The biosimilar industry was less upbeat, and it is now pointing to the Benepali experience as proof of its position that the price cuts in the framework agreement are effectively a “biosimilar blocker”, with big pharma companies content to preserve 70 per cent of their market.

The HSE vigorously contested this position at the time the price cuts were introduced, saying it had secured further discounts from Benepali's manufacturer, Biogen Idec.

“Benepali now offers a very significant opportunity for Irish healthcare professionals to assist the HSE in delivering millions of euro of savings, which can be used to support service provision,” a HSE spokesman said at the time.

That’s difficult to square with the sales data for the two months since the Enbrel price came down, especially as the HSE itself is a major purchaser of drugs. Its decisions should be evident in the sales figures, although it is also unclear just how much of a marketing effort Biogen is putting behind the drug.

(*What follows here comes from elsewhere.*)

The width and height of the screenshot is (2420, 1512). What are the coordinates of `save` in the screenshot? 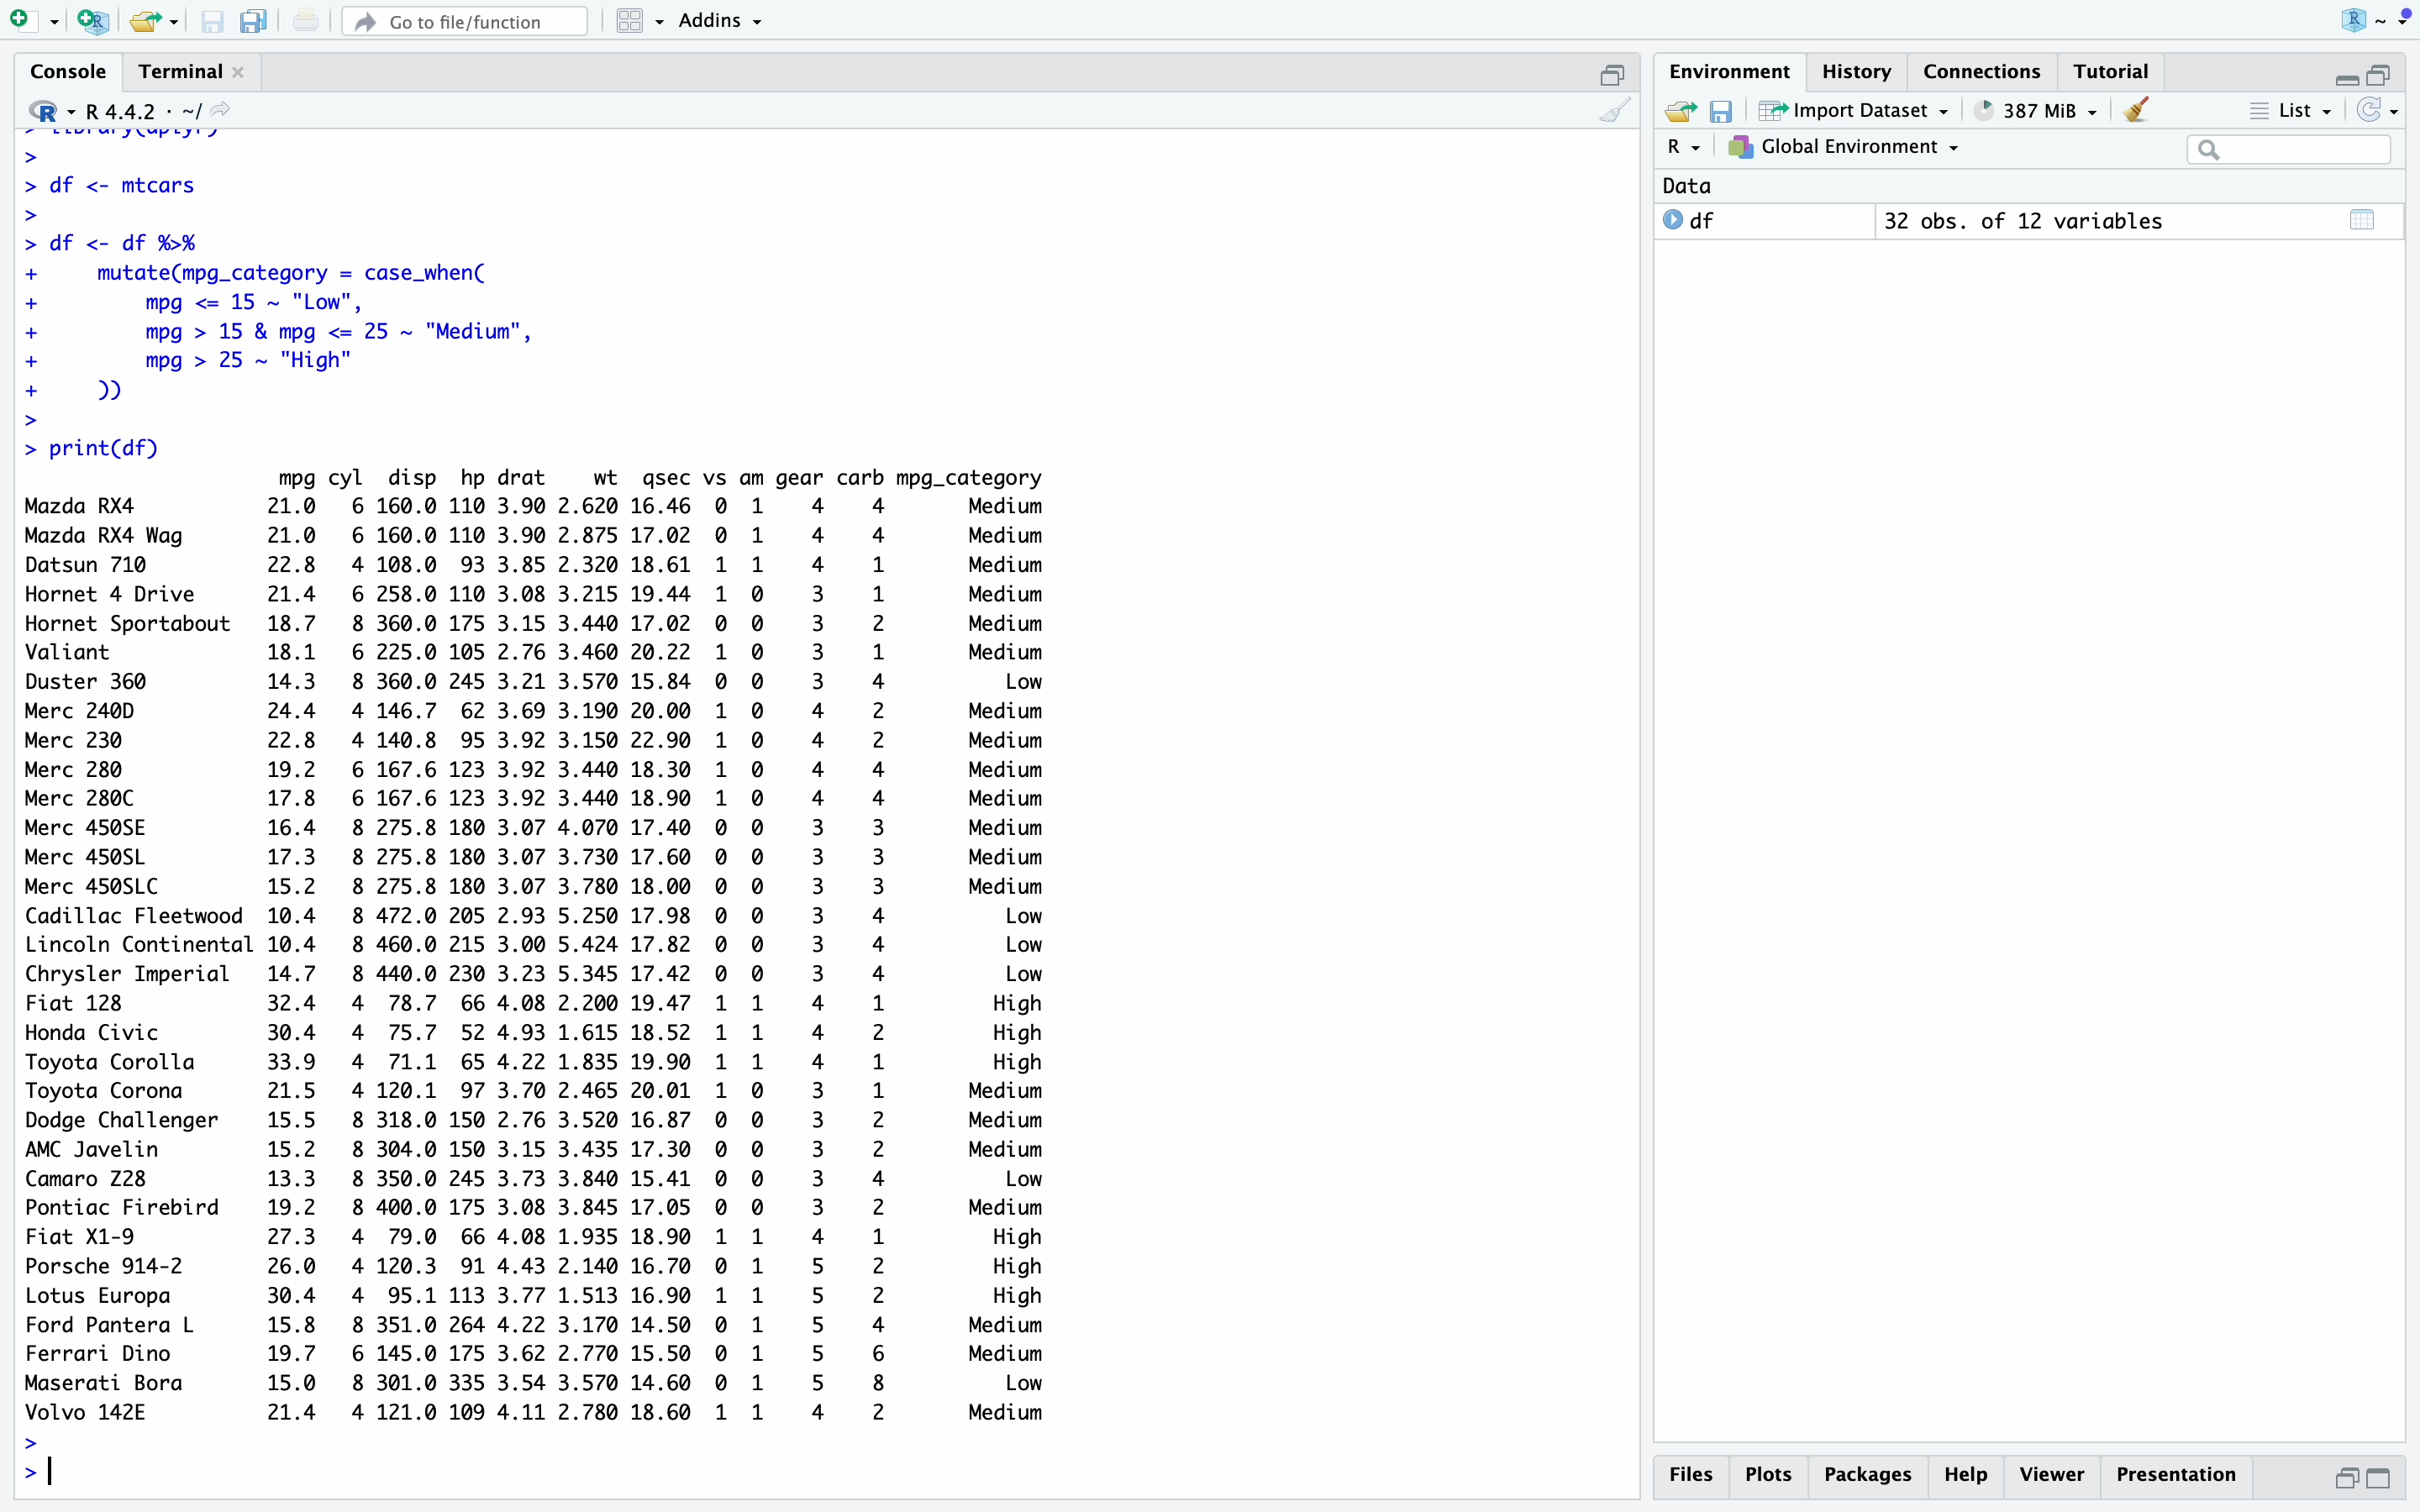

Benepali is not alone. Another biosimilar, the diabetic drug Abasaglar, has been on the market a year, going head to head with established brand Lantus. By December, Abasaglar was selling only 18 packets while Lantus was selling 12,172, according to IMS sales data.

Sales expectations

Other biosimilars are weighing up their commercial options as the European Medicines Agency approved three more in November. They have the potential to save the HSE millions if they enter the Irish market and trigger the 30 per cent fall in current prices. But they will likely think twice about incurring the costs involved if they can expect to sell just a handful of product.

In a recent written answer to a parliamentary question from Fianna Fáil TD Sean Fleming, Minister for Health Simon Harris said officials in his department were developing a national biosimilar policy.

“It is intended that this policy will examine different policy levers and tools that might be implemented in Ireland in order to increase the uptake of biosimilars in the health system in the coming years,” the Minister said.

Increasing that uptake remains the key to delivering the €750 million savings promised under the four-year drug pricing agreement.